Officially, the English language does not have gendered nouns. Yet it seems that we do invest certain words with gendered exclusivity—nurse, fireman, CEO, lawyer—if only as a matter of general parlance. There's a story that used to be ubiquitous about thirty years ago: a father rushes his son to the hospital after a bicycle accident. The boy is whisked into Emergency and ends up on the operating table. The surgeon looks down at the boy and gasps, "Oh, my God! This is my son!" The story would end with the question, "How is that possible?" Much puzzlement would ensue until the "Aha!" moment: the surgeon was the boy's mother. In that era, the likelihood of a surgeon being female was so negligible that divining the answer became a kind of "test" of radical feminist sensibility.

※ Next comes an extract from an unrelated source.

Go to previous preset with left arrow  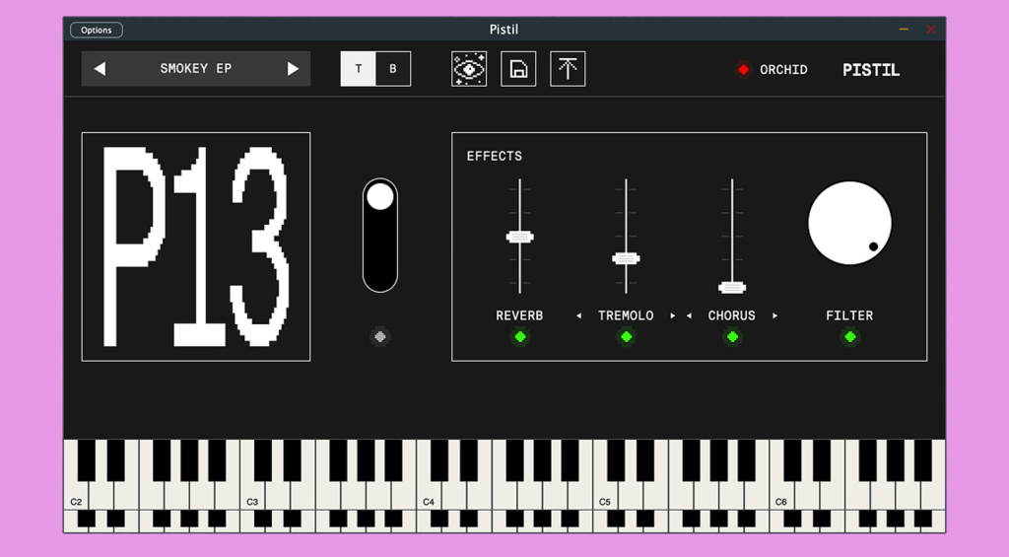coord(100,69)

This story is interesting not merely for what it reveals about embedded sexual stereotypes; it also tells us that these stereotypes are not written in stone. If the notion of a female surgeon is inconceivable to a particular audience within a certain time frame, it is surely the product of history, politics and practice. Thus stated, it would appear that a significant shift in the number of women in medicine would change those perceptions, challenge the underlying assumption. Similarly, in a field like law, where about half of law students are women, one would anticipate that their sheer numbers would render their presence a nonissue.

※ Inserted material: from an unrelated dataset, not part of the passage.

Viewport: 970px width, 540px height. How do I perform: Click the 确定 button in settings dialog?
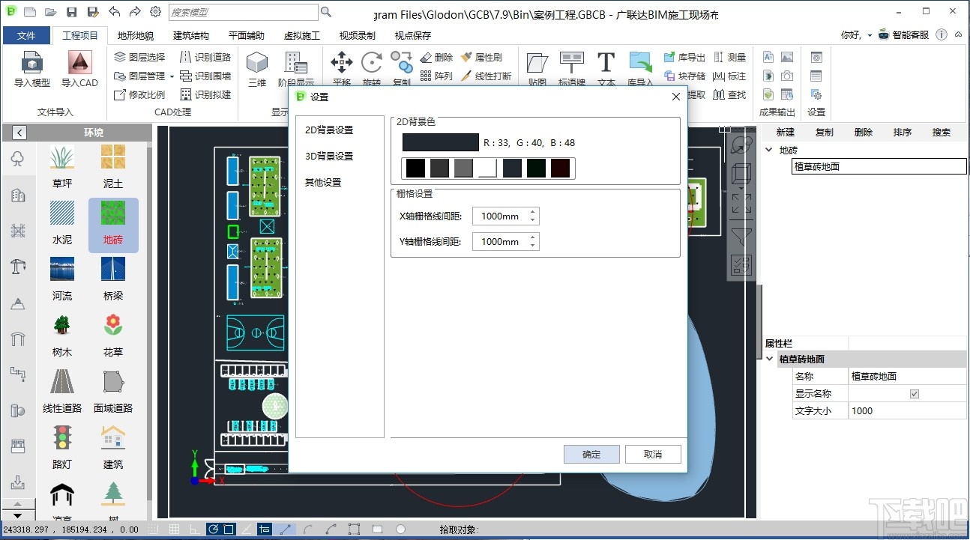pyautogui.click(x=591, y=454)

If, however, the very word "surgeon" or "lawyer" is still unconsciously gendered, then integrating medical and law schools will be a much more layered project. If that is the case, then we're battling not just the on-the-ground challenge of getting women into medical school but also the conceptual difficulty of allowing them to be surgeons and women simultaneously. This latter problem depends on how deeper levels of culture and meaning are processed and understood.
The blogosphere is ablaze with comments about how Kagan does her hair or whether she wears pants (Hillary Clinton was married, so she was accused of "wearing the pants in the family"). This chatter isn't really about Kagan's sexual preference as much as it is about whether she exhibits masculine traits. The interrogation is not limited to her style or fashion sense but, as with Sotomayor, is about her personality and hobbies. She likes poker! She swings a softball bat! Not only does anything she touches suddenly get characterized as a male pursuit; she is amply endowed with a Midas touch of testosterone. Success itself is masculinized.
Lera Boroditsky, a cognitive psychologist at Stanford University, studies whether the languages we speak shape the way we think. She has showed empirically that lexical or syntactic differences affect how we think about objects or concepts. For example, in German the word for "bridge" is feminine; in Spanish, French and other Romance languages it's masculine. Boroditsky has shown that in German, native speakers tend to describe bridges as elegant or beautiful, whereas Spanish or French speakers generally refer to a bridge in masculine terms: as strong and massive and muscular. They don't just speak of the bridge as such—they think of it as such; they feel it as such.